*課題の要件*.
住まいの予算配分を扱う本文から、番号付きで挙げられた項目をすべて原文どおり書き出すこと。

*本文ブロック*.
↓

春を願って、ブログの背景を模様替えしてみました。


さて、昨日、1月17日は阪神・淡路大震災から20年の

節目の日でした。

このブログでも、もう一度災害に備えることについて

考えて頂きたいと、お伝えしました。


新築でも、リフォームでも、家を作るご相談を承った際に

ご予算とご希望をお聞きしますが、

最も難しいのが、「配分」です。


皆さん、新しくなるお住まいに対して様々なご希望をお持ちです。

キッチンはこうしたい、お風呂を広く、書斎が欲しい、収納を充実させて、

リビングは広く、明るく、お庭を充実させて、涼しく暖かく・・・・・・

一般的なご要望はこんな感じでしょうか?


他に個人的な好みや趣味を活かした空間にしたいとなると

様々です。


家は、プライベートな空間ですから、

法律に違反しない限り、タブーはありません。

思う存分、ご自分らしさを最大限活かして頂きたいですね。


しかし、予算には限りがあることがほとんどです。

大切な予算をどう使うか?


ここで、私が皆さんに申し上げたいのは、

何度も書いている通り、



「家は建築であって、

人の命を守る構造と、快適性(温熱環境)は建築が作る。」



ことです。



1、構造 = 災害に備え、いざという時から人の命とくらしを守る。

2、四季それぞれの気候を判断し、通年での快適性を獲得する。

3、2を省エネルギーで実現する。


構造も、断熱気密性も、建築でしか実現できません。

エアコン他の設備による快適性は、

設備機器がある室内空間の熱の逃げにくさによって効きが決まります。


かなり前になりますが、

エヌテックにご新築の相談にお越し頂いた方が

情報を仕入れ過ぎから?相当悩まれていて

「結局、家を長持ちさせるには断熱しないほうがいいんですかね?」

↑

*記録データ*.

↓

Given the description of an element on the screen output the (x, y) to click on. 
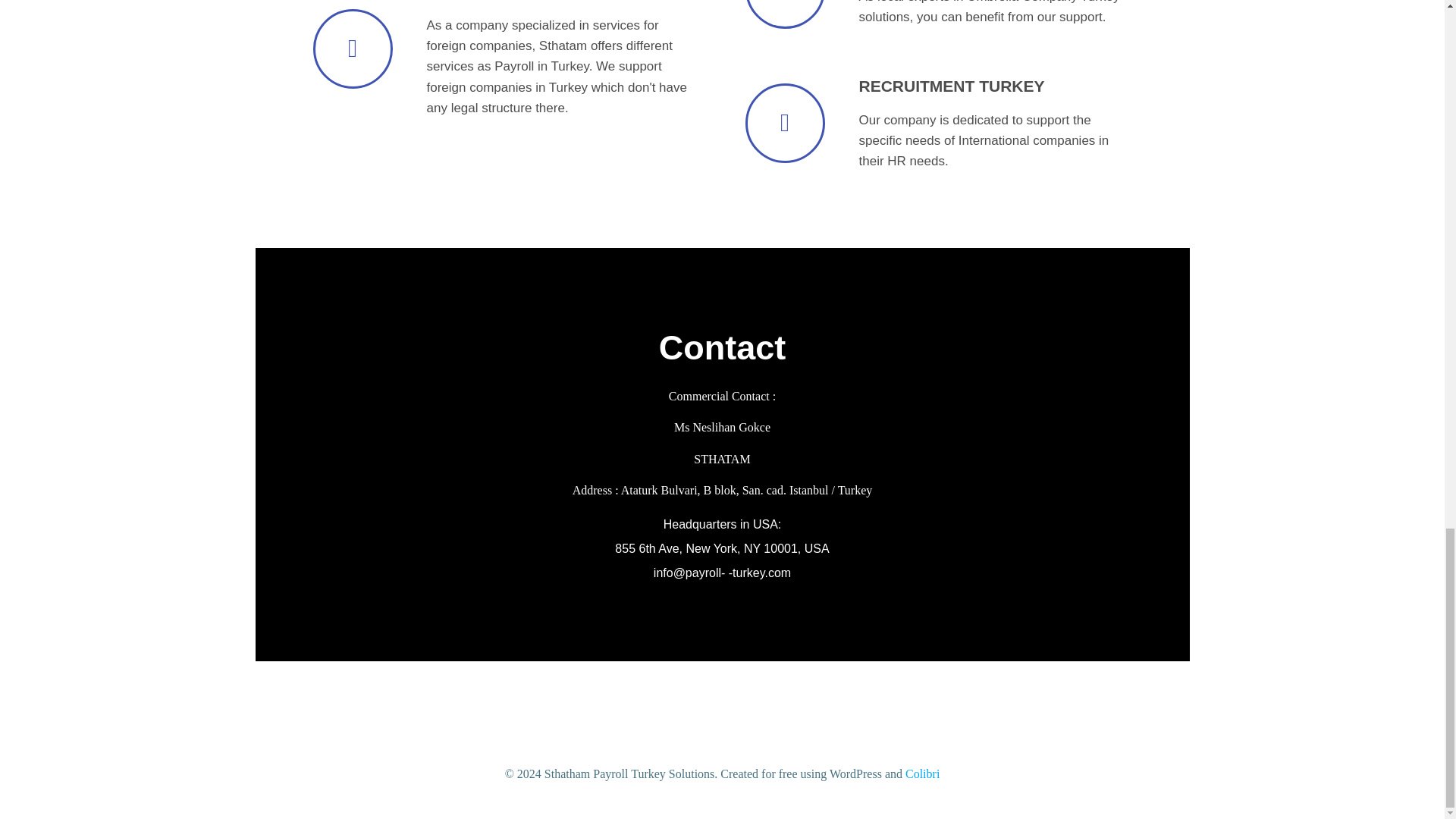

↑

*記述回答*.
1、構造 = 災害に備え、いざという時から人の命とくらしを守る。
2、四季それぞれの気候を判断し、通年での快適性を獲得する。
3、2を省エネルギーで実現する。